Your assignment: Give back exactly the lines running from the line with "Famille de produits [button] (96, 482)" to the end of the entries, and only those lines.

Data:
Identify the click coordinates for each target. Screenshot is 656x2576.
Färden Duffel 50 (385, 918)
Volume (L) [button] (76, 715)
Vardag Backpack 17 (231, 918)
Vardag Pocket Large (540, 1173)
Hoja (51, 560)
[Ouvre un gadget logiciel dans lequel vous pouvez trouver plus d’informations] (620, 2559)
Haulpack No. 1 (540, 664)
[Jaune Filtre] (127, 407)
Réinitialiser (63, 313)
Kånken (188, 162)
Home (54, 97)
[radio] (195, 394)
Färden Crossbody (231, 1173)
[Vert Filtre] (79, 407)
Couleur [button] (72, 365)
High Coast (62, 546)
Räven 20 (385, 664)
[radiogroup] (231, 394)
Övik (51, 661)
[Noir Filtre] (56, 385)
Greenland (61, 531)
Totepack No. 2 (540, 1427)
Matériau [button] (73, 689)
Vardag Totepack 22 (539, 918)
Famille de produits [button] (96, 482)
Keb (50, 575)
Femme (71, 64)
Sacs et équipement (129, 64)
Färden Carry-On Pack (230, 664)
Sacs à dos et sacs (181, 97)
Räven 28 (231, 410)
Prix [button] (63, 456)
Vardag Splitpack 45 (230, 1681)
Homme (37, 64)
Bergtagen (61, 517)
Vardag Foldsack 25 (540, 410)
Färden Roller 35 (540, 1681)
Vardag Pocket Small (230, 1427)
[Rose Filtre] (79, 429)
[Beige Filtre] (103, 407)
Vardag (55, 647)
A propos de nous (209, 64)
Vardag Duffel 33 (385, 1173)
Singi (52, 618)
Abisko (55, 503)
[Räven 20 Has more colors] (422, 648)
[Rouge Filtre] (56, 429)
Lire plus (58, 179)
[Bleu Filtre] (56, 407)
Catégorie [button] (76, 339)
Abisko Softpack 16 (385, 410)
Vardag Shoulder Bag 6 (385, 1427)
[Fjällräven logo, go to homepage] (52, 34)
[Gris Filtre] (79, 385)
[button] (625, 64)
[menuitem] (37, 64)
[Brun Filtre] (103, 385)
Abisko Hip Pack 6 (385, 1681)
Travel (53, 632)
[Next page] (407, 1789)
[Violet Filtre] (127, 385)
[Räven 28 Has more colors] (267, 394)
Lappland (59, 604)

Answer for this exercise:
Famille de produits [button] (96, 482)
Keb (50, 575)
Femme (71, 64)
Sacs et équipement (129, 64)
Färden Carry-On Pack (230, 664)
Sacs à dos et sacs (181, 97)
Räven 28 (231, 410)
Prix [button] (63, 456)
Vardag Splitpack 45 (230, 1681)
Homme (37, 64)
Bergtagen (61, 517)
Vardag Foldsack 25 (540, 410)
Färden Roller 35 (540, 1681)
Vardag Pocket Small (230, 1427)
[Rose Filtre] (79, 429)
[Beige Filtre] (103, 407)
Vardag (55, 647)
A propos de nous (209, 64)
Vardag Duffel 33 (385, 1173)
Singi (52, 618)
Abisko (55, 503)
[Räven 20 Has more colors] (422, 648)
[Rouge Filtre] (56, 429)
Lire plus (58, 179)
[Bleu Filtre] (56, 407)
Catégorie [button] (76, 339)
Abisko Softpack 16 (385, 410)
Vardag Shoulder Bag 6 (385, 1427)
[Fjällräven logo, go to homepage] (52, 34)
[Gris Filtre] (79, 385)
[button] (625, 64)
[menuitem] (37, 64)
[Brun Filtre] (103, 385)
Abisko Hip Pack 6 (385, 1681)
Travel (53, 632)
[Next page] (407, 1789)
[Violet Filtre] (127, 385)
[Räven 28 Has more colors] (267, 394)
Lappland (59, 604)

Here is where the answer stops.